▸ GIVEN PASSAGE
Knowledge

In consideration of performance and cost-friendliness, the most appropriate fin material for finned block heat exchangers is Aluminum. Aluminum is more advantageous for its high transmission, resistance and lightness as well as being cheap and easily accessible. However, in highly corrosive environments that are acidic, salty or with water, Aluminum fins can in time degrade to such an extent that they can not provide the required potential. In such severe conditions, special coating materials are used to extend the useful life of the exchanger.

The most commonly used coating material for protecting metal surfaces from salty or acidic environments is epoxy. The resistance of epoxy coated Aluminum to corrosion delivers satisfying results in many industrial applications commonly encountered in practical applications. The epoxy coating method is used as the most economical and effective method particularly in protecting metal surfaces exposed to the corrosive influence of the humid and salty air in regions with marine climates.

Various experiments have been conducted on various epoxy samples in order to determine the performance of epoxy coated Aluminum as fin material in heat exchangers. Tests conducted in accordance with ASTM B117(5% NaCI, 35°C) indicate that the resistance of epoxy coated Aluminum samples to corrosion to a salty environment is such that it will enable them to last 4-7 times as long as non coated Aluminum. The resistance of epoxy coating to diluted acids (2% HCI, 2% H₂S0₄) is also quite high. The loss of mass in epoxy samples immersed in trichloroethylene for 5 minutes is below 1%. When coated with epoxy, Aluminum also exhibits perfect resistance to water vapour. No change has been observed in epoxy samples kept for 15 minutes at 200°C. All these attributes clearly demonstrate the importance of epoxy coating in exchangers used in salty and acidic environments.

▸ INFORMATION SUPPLIED
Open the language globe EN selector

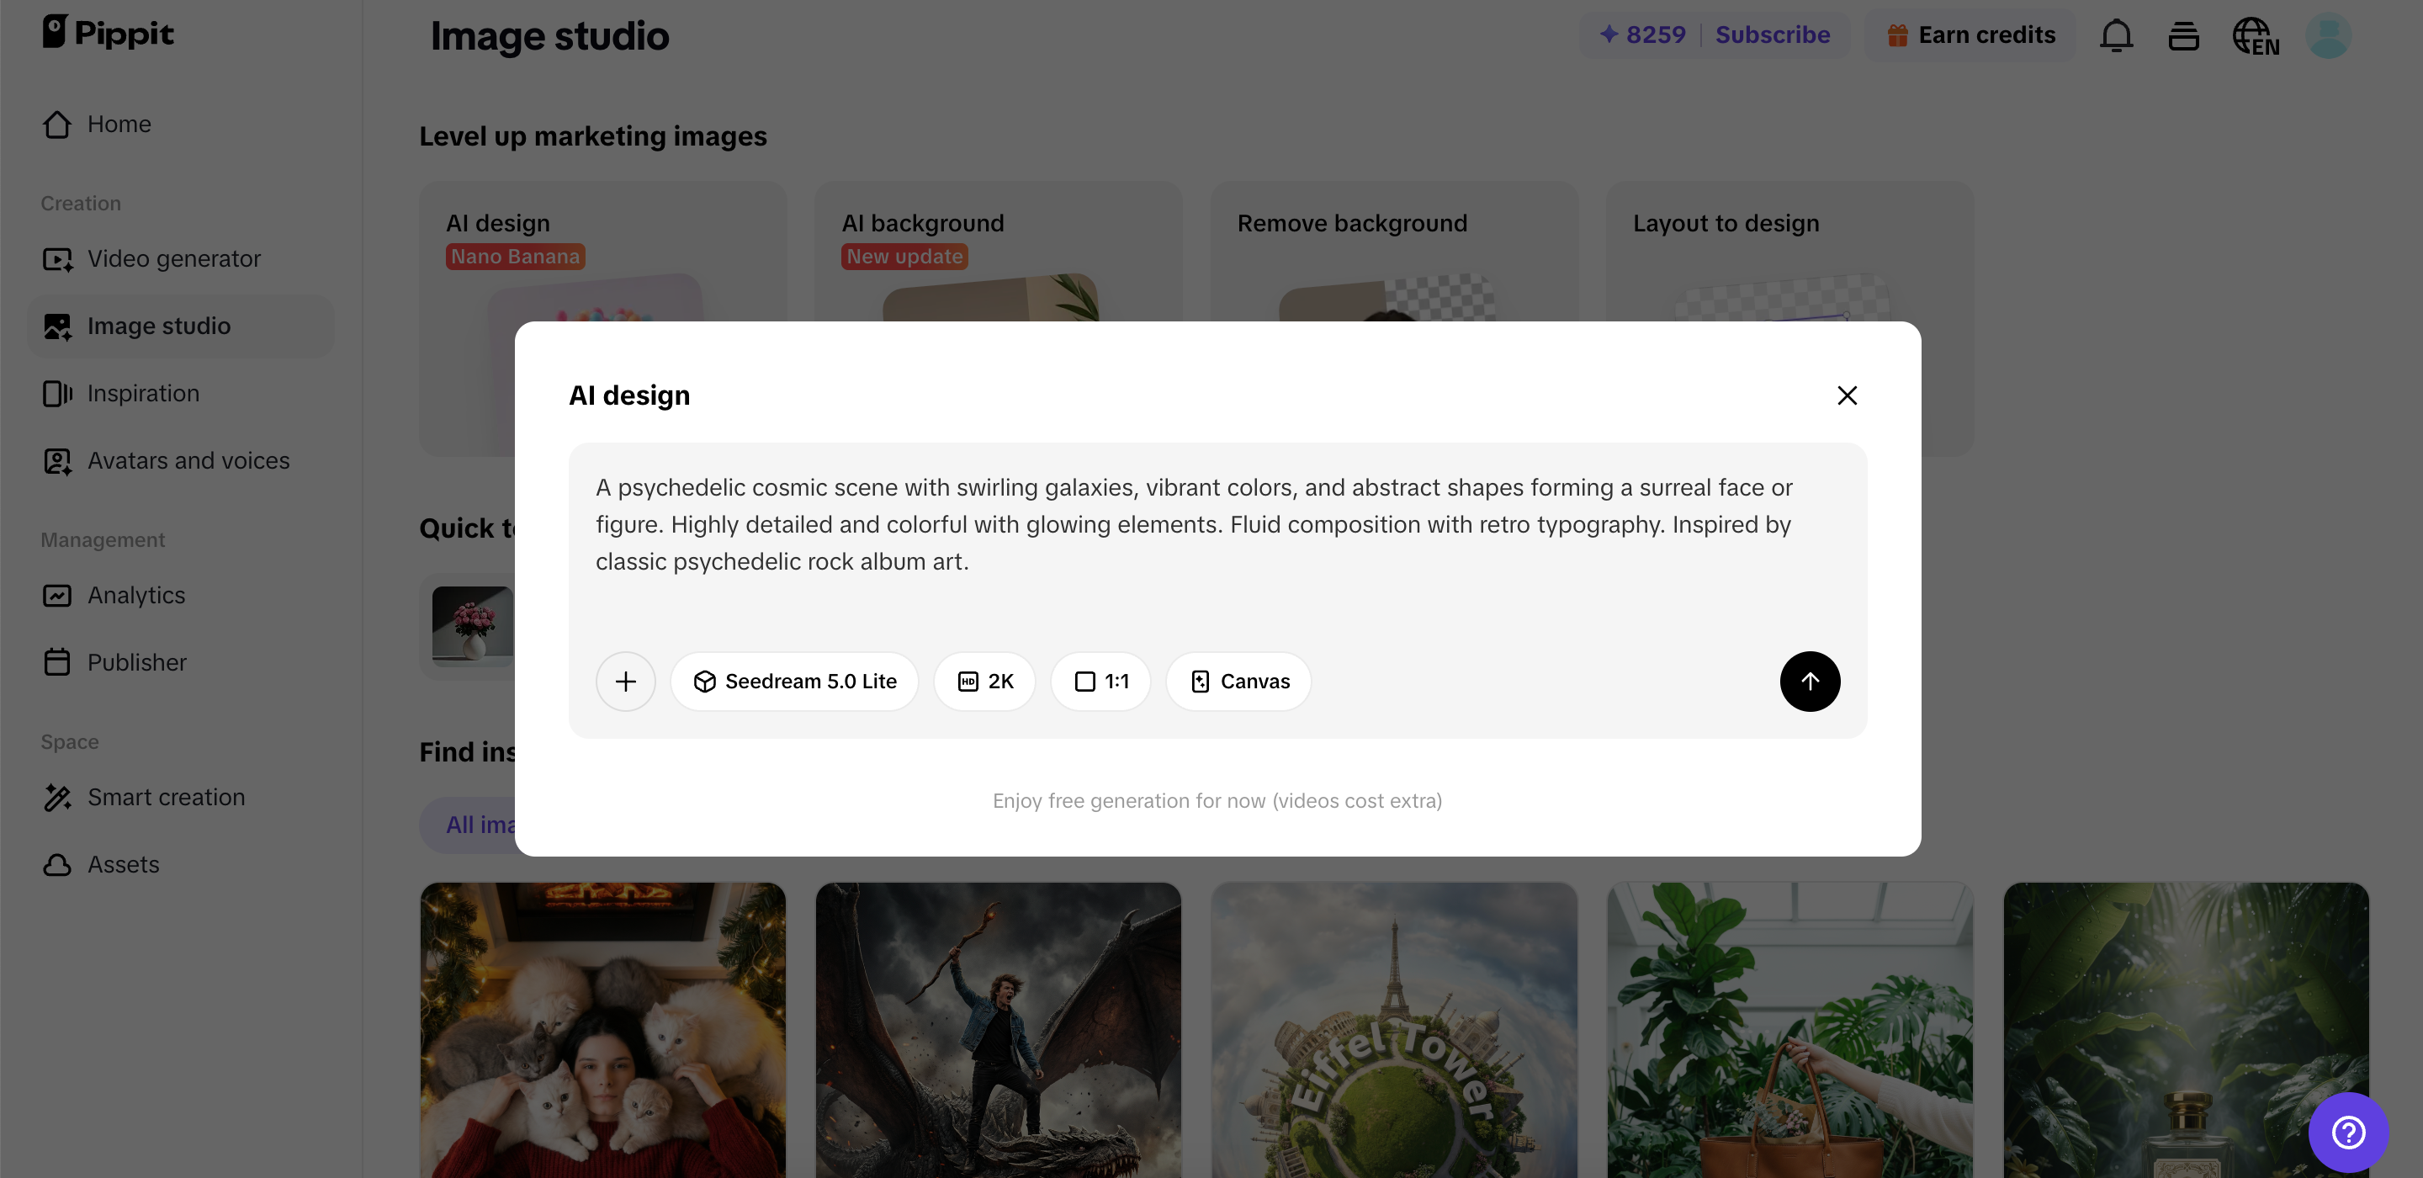coord(2255,37)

▸ YOUR GOAL
In the passage on aluminum heat exchanger fins, how long do epoxy-coated aluminum samples last in a salty environment under the ASTM B117 tests compared with uncoated aluminum?

▸ EXERCISE SOLUTION
They last 4-7 times as long as uncoated aluminum.